» **ABOUT THIS TASK**
Hunt for the word "from" across the entries below, copying each line that holds it.

» **DATASET**
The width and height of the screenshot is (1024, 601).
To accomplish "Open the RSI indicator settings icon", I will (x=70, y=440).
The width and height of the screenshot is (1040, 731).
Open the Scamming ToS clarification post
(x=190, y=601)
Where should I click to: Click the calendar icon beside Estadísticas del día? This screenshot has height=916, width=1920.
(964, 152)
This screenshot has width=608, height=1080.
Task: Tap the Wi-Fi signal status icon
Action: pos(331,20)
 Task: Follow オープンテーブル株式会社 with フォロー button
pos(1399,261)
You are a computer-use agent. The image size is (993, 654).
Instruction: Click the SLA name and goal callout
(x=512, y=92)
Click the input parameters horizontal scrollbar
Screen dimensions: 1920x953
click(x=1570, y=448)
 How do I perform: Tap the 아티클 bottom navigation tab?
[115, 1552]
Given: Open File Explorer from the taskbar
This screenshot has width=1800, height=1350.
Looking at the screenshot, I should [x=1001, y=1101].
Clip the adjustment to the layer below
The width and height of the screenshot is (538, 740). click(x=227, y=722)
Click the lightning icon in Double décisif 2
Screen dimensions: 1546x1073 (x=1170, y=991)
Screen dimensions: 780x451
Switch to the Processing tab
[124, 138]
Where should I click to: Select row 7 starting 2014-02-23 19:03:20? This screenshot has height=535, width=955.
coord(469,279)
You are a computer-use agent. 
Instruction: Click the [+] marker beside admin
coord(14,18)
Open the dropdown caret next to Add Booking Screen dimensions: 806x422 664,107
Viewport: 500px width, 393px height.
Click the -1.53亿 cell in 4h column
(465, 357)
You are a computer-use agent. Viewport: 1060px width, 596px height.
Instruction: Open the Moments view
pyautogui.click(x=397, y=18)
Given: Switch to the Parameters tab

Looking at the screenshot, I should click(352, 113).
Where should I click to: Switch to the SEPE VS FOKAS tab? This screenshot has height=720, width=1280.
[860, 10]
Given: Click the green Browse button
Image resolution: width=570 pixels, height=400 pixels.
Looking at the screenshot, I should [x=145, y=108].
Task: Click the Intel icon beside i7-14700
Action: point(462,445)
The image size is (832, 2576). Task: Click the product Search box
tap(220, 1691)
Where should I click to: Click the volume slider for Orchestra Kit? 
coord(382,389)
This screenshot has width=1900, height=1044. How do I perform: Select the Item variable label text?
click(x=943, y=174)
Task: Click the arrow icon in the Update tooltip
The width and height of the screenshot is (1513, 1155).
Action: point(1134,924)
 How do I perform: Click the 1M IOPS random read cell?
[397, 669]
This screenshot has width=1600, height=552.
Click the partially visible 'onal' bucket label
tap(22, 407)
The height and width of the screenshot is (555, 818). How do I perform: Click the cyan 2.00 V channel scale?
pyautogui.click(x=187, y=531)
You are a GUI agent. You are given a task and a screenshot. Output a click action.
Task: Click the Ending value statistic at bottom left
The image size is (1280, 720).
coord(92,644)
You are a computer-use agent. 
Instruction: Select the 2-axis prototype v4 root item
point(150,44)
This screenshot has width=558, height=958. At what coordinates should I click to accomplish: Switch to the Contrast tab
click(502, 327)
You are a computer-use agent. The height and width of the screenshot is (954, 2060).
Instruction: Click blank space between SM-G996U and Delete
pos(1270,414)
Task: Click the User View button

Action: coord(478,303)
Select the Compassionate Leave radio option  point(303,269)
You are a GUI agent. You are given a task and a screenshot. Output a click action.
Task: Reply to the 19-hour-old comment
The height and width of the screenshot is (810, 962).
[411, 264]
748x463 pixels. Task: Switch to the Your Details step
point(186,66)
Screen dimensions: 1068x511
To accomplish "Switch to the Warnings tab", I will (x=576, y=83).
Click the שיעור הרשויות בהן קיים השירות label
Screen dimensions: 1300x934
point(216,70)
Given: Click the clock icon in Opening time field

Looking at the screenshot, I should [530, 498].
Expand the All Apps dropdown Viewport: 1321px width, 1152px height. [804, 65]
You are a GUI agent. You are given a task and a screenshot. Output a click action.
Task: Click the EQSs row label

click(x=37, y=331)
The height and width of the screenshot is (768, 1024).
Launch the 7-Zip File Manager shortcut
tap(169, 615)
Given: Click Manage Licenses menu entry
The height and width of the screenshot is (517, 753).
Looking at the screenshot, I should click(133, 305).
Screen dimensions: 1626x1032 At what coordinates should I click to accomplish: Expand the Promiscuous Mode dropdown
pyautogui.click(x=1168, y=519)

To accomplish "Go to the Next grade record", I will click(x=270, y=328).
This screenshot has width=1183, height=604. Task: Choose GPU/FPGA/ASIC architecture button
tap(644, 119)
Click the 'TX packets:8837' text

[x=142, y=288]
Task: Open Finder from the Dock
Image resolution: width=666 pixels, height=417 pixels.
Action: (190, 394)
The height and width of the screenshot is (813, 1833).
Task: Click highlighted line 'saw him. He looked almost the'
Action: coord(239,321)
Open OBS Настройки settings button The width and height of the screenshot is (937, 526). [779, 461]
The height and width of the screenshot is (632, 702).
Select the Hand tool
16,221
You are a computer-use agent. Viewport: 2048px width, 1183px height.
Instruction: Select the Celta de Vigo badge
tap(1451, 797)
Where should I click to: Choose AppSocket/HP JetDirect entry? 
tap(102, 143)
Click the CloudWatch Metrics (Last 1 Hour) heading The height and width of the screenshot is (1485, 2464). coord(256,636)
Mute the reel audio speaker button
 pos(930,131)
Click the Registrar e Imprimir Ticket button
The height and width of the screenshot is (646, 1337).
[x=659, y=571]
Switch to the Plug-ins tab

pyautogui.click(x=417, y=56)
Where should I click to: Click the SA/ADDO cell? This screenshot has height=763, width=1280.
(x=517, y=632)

» **SOLUTION FOR THIS PROBLEM**
Given: Open File Explorer from the taskbar
Task: Open Finder from the Dock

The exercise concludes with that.